Thursday 16 May - Sunday 19 May 2019
ALL DAY
The Studio Rooms, Somerset House

Photo London is delighted to present the first major presentation of Vivian Maier’s work in the United Kingdom

 

“For all the dinners are cooked, the plates and cups washed, the children sent to school and gone out into the world.  All has vanished.  No biography or history has a word to say about it.”

Virginia Woolf, A Room of One’s Own

 

Vivian Maier (1926-2009) worked as a governess for more than four decades as of the beginning of the 1950s.  Her entire life went inevitably unnoticed, until her photographic corpus was discovered recently (in 2007): a colossal work consisting of more than 120,000 negatives, super 8mm and 16mm films, various recordings, miscellaneous photographs, and a multitude of undeveloped films.

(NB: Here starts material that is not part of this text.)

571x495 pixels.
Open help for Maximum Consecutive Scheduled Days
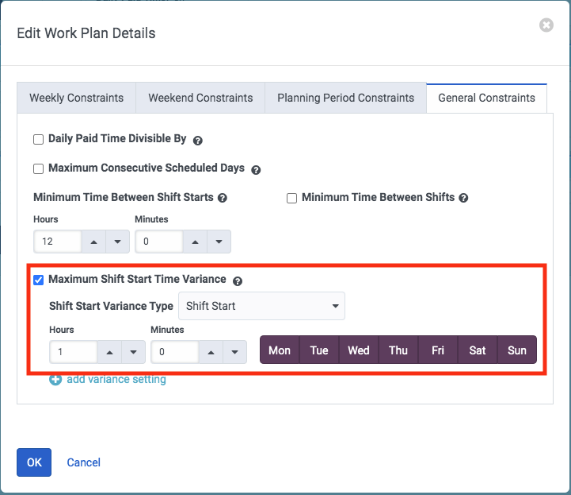256,170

In spite of the fact that there has not been enough time to compare the different scholarly and critical analyses of this work, it seemed appropriate to show a non-exhaustive yet representative selection of the photographer’s images.  This first presentation provides a glimpse into the fine eye and subtlety with which Vivian Maier appropriated the visual language of her age.

 

In her spare time, Vivian Maier photographed the street, people, objects, landscapes; ultimately, she photographed what she saw abruptly, to put it simply.  She knew how to capture her time for a fraction of a second.  She narrated the beauty of ordinary things, seeking the imperceptible cracks and elusive inflections of the real in everyday banality.

Her world was the others, the unknown, anonymous people, whom Vivian Maier touched upon for a second, so that when she recorded with her camera was first a matter of distance – that same distance that turned those characters into the protagonists of an anecdote of no importance. And even though she dared imperious, disconcerting compositions, Vivian Maier stays at the threshold and even beyond the scene she photographs, never on this side, so as not to be invisible.  She takes part in what she sees and becomes a subject herself.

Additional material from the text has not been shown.